I did not plant the morning glories, they were already here when we arrived. There’s a quaint little single length of fence at the corner of our patio, which now separates my main garden from my raspberry bed. I use the fence to support the length of wire trellis my early spring snap peas happily twist themselves around, but no matter how diligently I pull morning glories as I see them emerge, stubbornly, from the spring soil, they always manage to outpace me. The problem is that I get a bit bored of gardening by summer and want a break before the zucchini and cucumbers, and then tomatoes, start piling up, and I tend to ignore the garden (except for the necessary watering) for the last weeks of June and first weeks of July. Then the harvesting begins with a vengeance, and I simply don’t have time to wage war. And I end up here again, gazing forlornly at the tangled mass of vines that are threatening to overgrow my raspberries as they droop, heavy with new growth and still green fall berries. The brilliant purple flowers turn their defiant faces towards me, a silent declaration that they were here first and aren’t about to be displaced. With a sigh I pick my way through the web of pumpkin vines and start untangling.

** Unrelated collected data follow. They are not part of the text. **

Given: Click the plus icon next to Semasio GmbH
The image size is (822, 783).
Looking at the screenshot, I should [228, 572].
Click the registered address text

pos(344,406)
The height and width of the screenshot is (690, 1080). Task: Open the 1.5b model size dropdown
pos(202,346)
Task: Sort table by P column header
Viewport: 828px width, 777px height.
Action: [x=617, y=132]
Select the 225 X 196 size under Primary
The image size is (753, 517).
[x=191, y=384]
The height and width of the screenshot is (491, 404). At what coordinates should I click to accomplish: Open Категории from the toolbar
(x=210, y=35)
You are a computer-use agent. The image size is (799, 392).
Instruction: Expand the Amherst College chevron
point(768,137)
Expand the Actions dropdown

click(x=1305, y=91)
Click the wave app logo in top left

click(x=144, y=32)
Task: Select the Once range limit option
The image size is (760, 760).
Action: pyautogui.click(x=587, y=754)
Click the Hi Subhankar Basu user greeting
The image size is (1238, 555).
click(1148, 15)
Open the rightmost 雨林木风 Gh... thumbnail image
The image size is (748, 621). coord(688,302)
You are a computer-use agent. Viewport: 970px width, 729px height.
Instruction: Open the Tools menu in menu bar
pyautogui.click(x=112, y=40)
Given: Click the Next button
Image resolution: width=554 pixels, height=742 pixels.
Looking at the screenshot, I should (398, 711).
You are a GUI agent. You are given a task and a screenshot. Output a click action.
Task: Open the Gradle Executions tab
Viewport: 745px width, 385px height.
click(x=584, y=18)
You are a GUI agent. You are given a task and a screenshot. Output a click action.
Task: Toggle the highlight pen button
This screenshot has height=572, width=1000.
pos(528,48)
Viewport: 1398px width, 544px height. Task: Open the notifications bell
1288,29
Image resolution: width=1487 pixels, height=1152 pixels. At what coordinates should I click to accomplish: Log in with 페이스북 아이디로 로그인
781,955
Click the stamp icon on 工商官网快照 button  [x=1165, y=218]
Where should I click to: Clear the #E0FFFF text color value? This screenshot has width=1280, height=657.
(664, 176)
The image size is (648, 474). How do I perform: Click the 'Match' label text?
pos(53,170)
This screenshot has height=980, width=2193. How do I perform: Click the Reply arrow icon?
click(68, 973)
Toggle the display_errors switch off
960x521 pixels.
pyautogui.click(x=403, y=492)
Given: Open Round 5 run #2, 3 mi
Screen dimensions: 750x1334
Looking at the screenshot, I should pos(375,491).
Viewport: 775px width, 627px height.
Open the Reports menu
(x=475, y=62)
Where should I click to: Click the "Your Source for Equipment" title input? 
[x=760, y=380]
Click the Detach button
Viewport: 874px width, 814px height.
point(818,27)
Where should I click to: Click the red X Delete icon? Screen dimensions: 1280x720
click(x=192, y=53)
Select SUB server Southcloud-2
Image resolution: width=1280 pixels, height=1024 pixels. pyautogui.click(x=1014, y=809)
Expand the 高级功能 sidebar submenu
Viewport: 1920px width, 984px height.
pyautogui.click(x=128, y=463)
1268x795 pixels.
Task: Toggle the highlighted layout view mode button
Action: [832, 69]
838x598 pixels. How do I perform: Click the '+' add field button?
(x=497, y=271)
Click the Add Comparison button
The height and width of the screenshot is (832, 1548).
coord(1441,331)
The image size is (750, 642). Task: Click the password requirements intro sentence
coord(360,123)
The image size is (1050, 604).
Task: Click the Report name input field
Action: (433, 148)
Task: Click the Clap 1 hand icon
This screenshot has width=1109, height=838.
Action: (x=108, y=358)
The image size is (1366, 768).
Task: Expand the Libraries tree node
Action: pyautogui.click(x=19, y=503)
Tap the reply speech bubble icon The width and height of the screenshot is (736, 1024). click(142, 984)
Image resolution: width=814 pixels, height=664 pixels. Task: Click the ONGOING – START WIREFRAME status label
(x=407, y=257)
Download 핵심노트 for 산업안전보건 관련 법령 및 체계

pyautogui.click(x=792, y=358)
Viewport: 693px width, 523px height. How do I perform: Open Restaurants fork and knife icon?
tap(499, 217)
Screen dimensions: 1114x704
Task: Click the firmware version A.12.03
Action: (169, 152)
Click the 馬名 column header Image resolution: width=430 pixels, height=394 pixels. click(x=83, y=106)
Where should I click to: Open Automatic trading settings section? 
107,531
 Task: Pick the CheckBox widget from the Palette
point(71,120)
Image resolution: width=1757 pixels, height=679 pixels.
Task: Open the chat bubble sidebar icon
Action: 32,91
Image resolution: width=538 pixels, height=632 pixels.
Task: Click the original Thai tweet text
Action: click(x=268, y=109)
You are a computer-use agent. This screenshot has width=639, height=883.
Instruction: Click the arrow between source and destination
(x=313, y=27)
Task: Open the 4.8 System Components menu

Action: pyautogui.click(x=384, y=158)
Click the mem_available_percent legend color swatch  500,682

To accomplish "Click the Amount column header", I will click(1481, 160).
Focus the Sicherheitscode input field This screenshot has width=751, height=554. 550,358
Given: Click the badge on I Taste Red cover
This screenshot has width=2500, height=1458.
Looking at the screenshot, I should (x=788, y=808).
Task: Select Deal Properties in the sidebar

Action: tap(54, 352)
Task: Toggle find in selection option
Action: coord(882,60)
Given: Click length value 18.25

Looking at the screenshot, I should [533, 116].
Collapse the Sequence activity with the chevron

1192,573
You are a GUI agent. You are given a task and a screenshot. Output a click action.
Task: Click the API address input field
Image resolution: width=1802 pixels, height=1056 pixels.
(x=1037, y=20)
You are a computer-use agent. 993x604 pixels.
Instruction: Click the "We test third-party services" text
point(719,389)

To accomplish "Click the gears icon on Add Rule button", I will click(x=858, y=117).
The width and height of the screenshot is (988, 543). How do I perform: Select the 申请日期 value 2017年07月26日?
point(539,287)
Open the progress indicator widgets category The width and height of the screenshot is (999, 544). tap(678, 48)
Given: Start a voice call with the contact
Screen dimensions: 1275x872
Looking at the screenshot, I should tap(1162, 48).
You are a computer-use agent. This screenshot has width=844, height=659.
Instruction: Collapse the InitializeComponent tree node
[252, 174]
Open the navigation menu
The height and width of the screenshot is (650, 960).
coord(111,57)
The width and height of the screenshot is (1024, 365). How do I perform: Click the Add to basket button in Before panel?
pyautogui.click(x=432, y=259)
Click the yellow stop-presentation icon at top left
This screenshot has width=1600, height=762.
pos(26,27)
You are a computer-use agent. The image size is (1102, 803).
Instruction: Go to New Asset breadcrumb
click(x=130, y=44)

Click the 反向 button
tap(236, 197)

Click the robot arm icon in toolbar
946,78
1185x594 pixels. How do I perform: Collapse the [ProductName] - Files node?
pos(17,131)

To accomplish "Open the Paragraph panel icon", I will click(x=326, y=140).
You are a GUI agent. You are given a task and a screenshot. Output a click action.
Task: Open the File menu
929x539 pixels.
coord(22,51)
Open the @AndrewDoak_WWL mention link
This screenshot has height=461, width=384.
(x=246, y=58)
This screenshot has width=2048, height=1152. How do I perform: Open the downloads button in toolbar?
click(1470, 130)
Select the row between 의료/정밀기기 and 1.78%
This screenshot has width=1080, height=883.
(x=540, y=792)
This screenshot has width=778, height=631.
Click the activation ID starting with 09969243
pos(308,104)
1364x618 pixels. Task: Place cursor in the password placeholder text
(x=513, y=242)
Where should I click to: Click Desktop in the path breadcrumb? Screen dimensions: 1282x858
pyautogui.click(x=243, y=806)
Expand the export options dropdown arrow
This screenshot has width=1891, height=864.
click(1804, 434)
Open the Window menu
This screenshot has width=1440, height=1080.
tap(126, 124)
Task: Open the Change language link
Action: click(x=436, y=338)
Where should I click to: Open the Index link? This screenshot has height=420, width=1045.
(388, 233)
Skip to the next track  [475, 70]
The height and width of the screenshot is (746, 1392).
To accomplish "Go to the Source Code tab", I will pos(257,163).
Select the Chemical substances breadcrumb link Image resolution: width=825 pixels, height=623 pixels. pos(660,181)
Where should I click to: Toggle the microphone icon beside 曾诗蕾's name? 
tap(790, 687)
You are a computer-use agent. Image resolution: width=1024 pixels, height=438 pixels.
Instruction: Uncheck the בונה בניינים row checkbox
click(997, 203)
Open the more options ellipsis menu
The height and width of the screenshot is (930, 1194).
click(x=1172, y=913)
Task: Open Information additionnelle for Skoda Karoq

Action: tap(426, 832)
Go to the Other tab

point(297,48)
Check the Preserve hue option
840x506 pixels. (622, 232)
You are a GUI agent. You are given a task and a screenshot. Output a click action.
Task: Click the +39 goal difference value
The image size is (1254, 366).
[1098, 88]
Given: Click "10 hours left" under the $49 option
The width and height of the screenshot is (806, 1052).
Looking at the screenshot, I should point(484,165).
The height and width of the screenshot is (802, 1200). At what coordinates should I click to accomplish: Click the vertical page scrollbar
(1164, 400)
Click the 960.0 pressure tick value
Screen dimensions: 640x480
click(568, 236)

The problem is, also, that I kind of love morning glories. They are so bold and so determined, indefatigable. Where there is nothing else to support them, multiple vines will twine around each other, creating ropes as thick as my finger that reach out, searching constantly for new territory to conquer. Morning Glory was also the name of the first horse I really loved and who loved me. I was eight and newly advanced to Level 2 in my horseback riding lessons. My favorite teacher assigned me her favorite pony to ride, probably because she recognized that I approached horses with a kind of awe and usually assumed (with a few bratty exceptions) that they knew more than I did. This was certainly true of Morning Glory. She was a Shetland pony, probably older than I was, with the slightly saggy body and unending patience of one who has borne many babies. I trusted her completely, and she took good care of me. It was the first time I had experienced such a bond with a horse, and I responded with complete and utter devotion, as only a child that age can. I’m sure I wore out my family’s collective patience talking about her. I would stay as long as my mother let me after class, petting and brushing and talking to Morning Glory, confident that she was listening. On cold days I would wriggle my hands under her thick mane to warm them and she never objected. Morning Glory simply loved the attention that I was entirely happy to give. It was a mutually beneficial relationship.
I never grew morning glories until we moved back to Ohio in August of 2018. That first September my sister, Merry, left for Uganda to be a mother’s helper to a missionary family from my parents’ church. My parents and youngest sister, Rose, missing Merry and happy to have us back within reach, visited often that month. One almost summer-warm evening we spent outside on our new property, admiring the blooming morning glories while my husband and Rose kicked a soccer ball around the yard. I had my camera out and Rose had me take a picture of her in mid-jump, pure joy on her almost-teenager face. We took a group picture that day, all of us lined up behind the morning glories, three-year-old Rena climbing the fence and baby Lee in Daddy’s arms. That picture is still on my wall, evidence of a perfect day, and one of the last times Rose was able to manifest her naturally boundless energy. Within a few months she would begin showing symptoms of what it would take more than a year to discover was liver cancer. Within a year she would lose most of her energy. In eighteen months she would be gone. But we didn’t know it then, that night was still whole and happy.